**INSTRUCTIONS TO FOLLOW**
Give an exact transcription limited to the lines from the one with "Given: Click the step 01 number badge" through the end of the entries, including both; no pictures belong in it.

**MATERIAL FOR THIS EXERCISE**

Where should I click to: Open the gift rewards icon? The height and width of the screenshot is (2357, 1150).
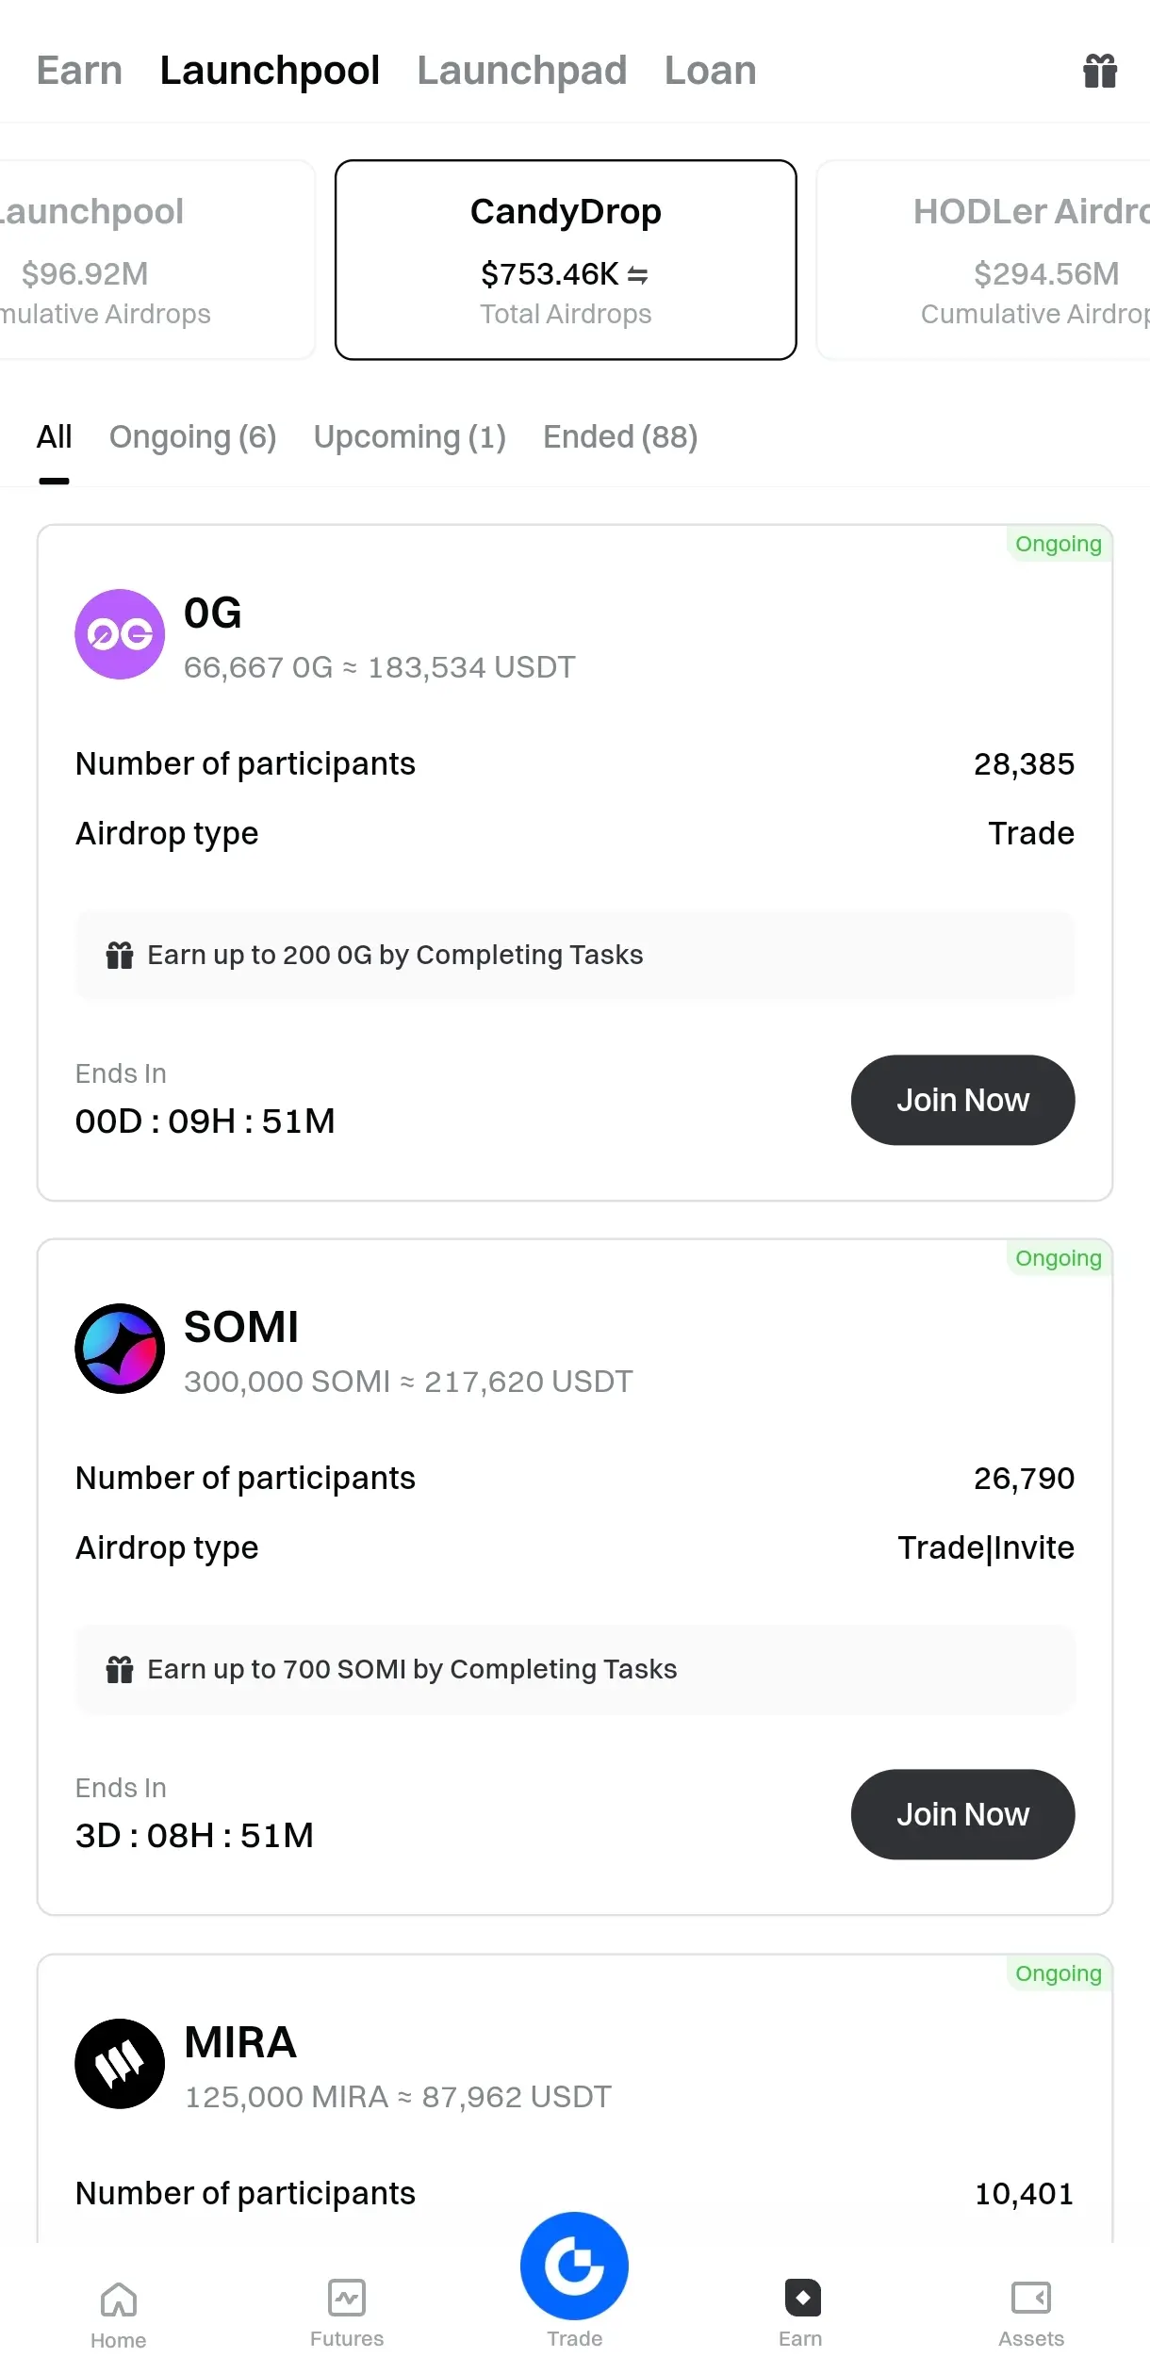(1099, 71)
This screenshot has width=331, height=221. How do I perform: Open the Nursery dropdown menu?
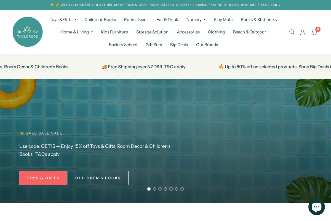pyautogui.click(x=196, y=19)
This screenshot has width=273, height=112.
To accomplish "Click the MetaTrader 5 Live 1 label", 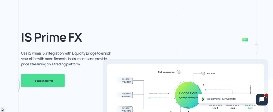I will 215,107.
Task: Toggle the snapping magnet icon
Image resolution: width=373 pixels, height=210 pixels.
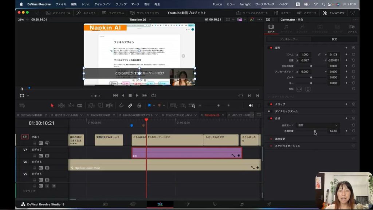Action: click(121, 105)
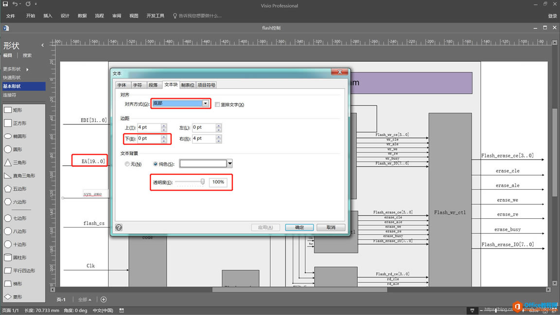Collapse the 形状 shapes panel
Screen dimensions: 560x315
[x=42, y=45]
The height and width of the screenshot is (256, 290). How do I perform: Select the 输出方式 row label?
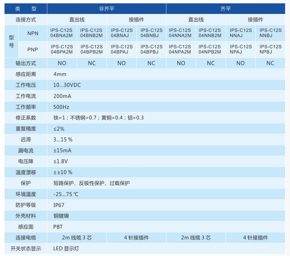point(26,63)
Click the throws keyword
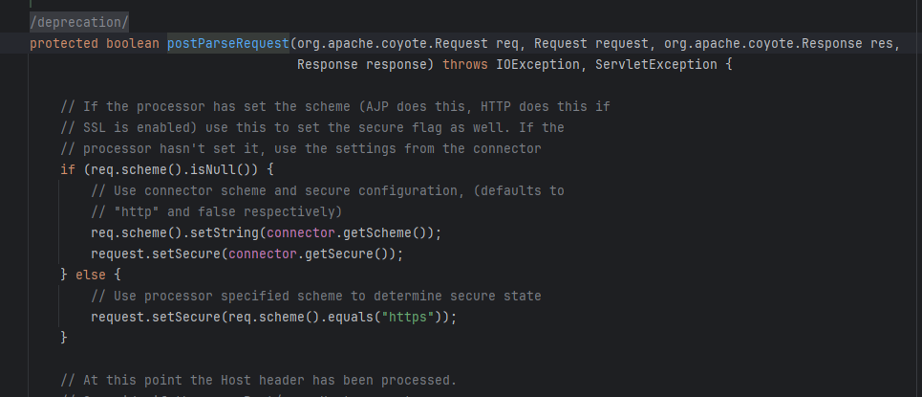 465,64
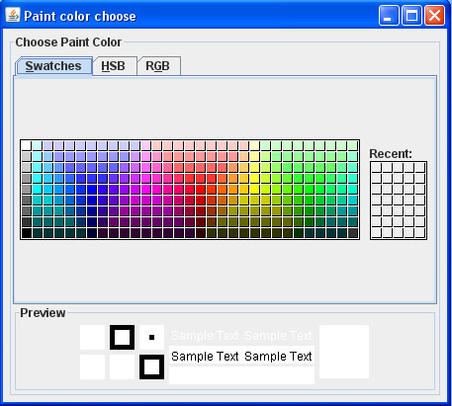Choose the pure blue swatch

pos(92,189)
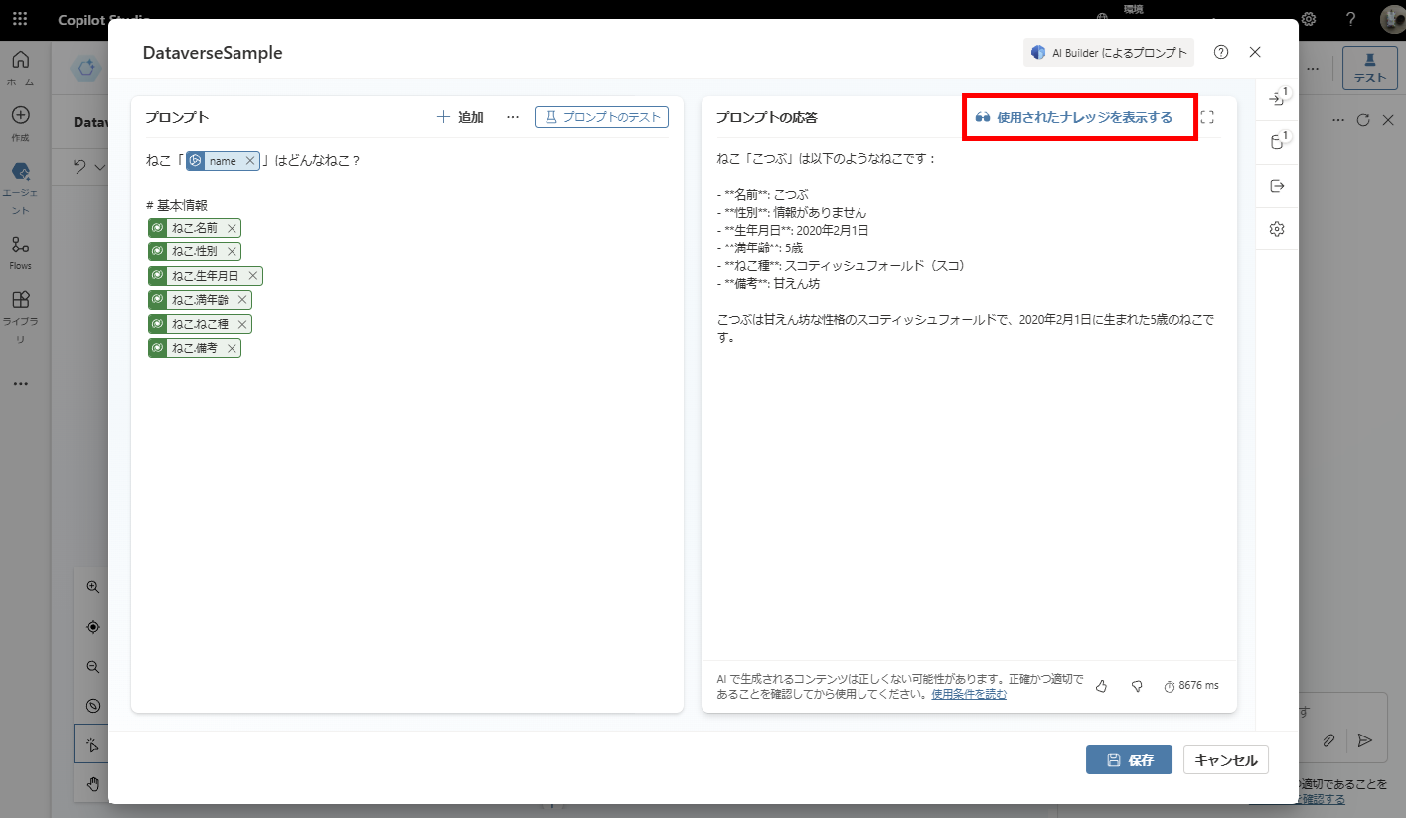Give thumbs down to the AI response

click(1137, 685)
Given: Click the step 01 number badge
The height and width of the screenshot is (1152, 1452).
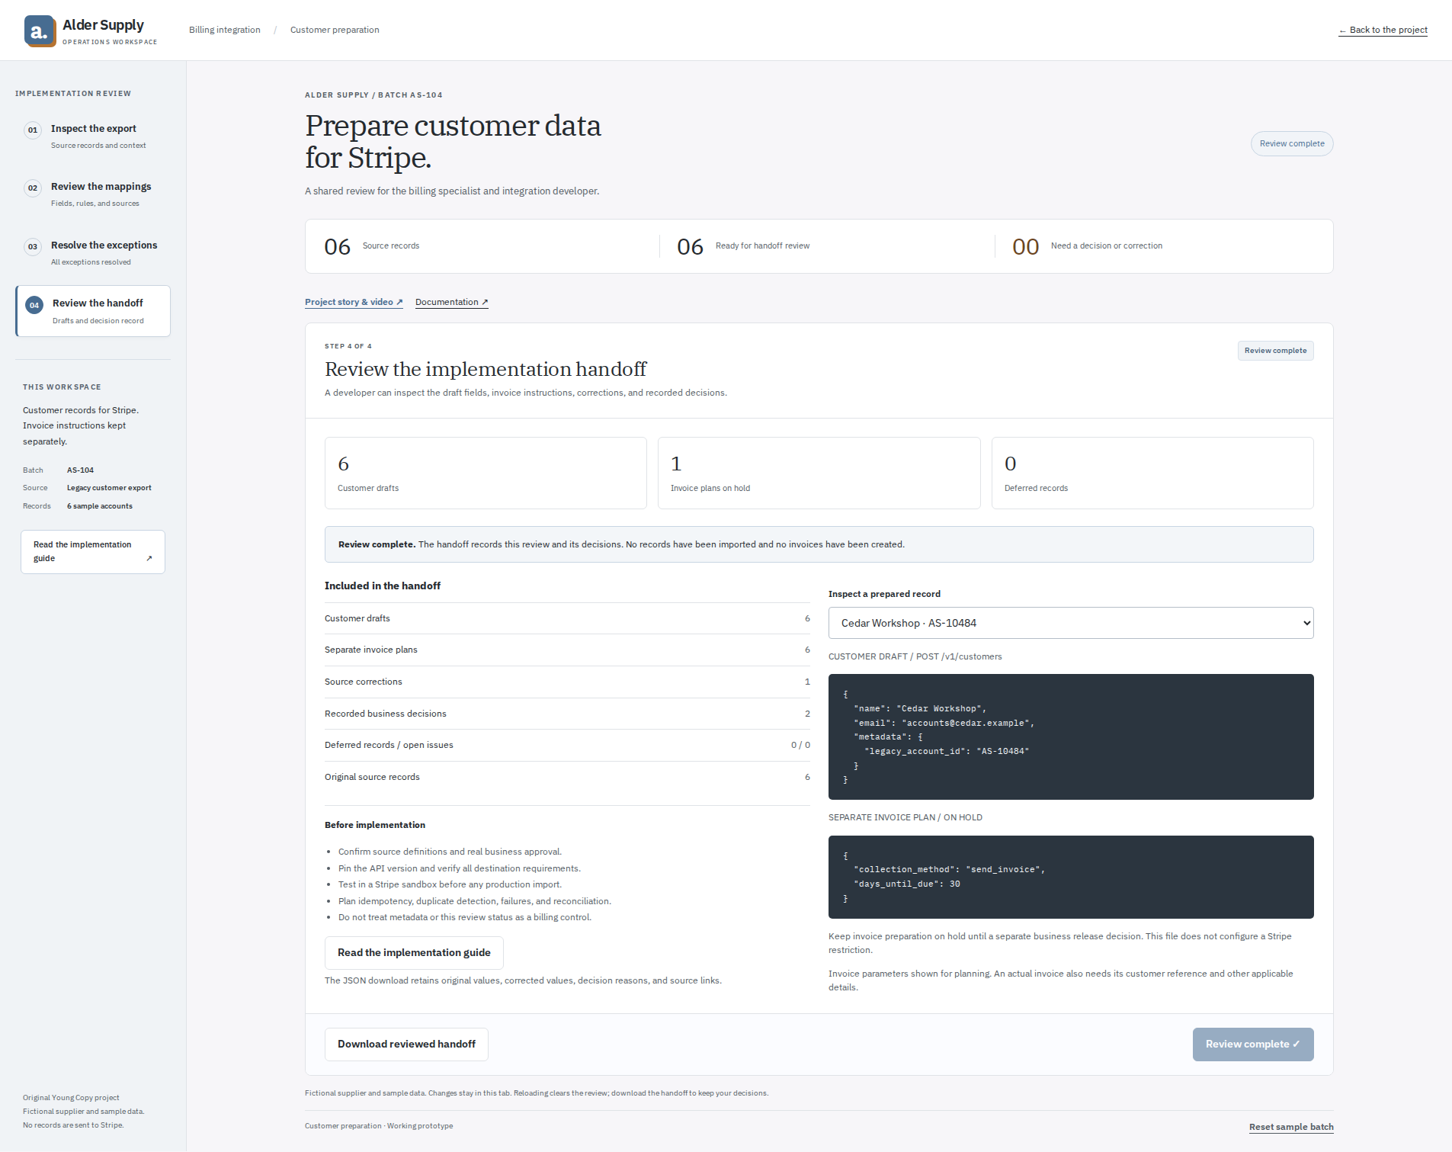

**OUTPUT BELOW**
Given: Click the step 01 number badge
The height and width of the screenshot is (1152, 1452).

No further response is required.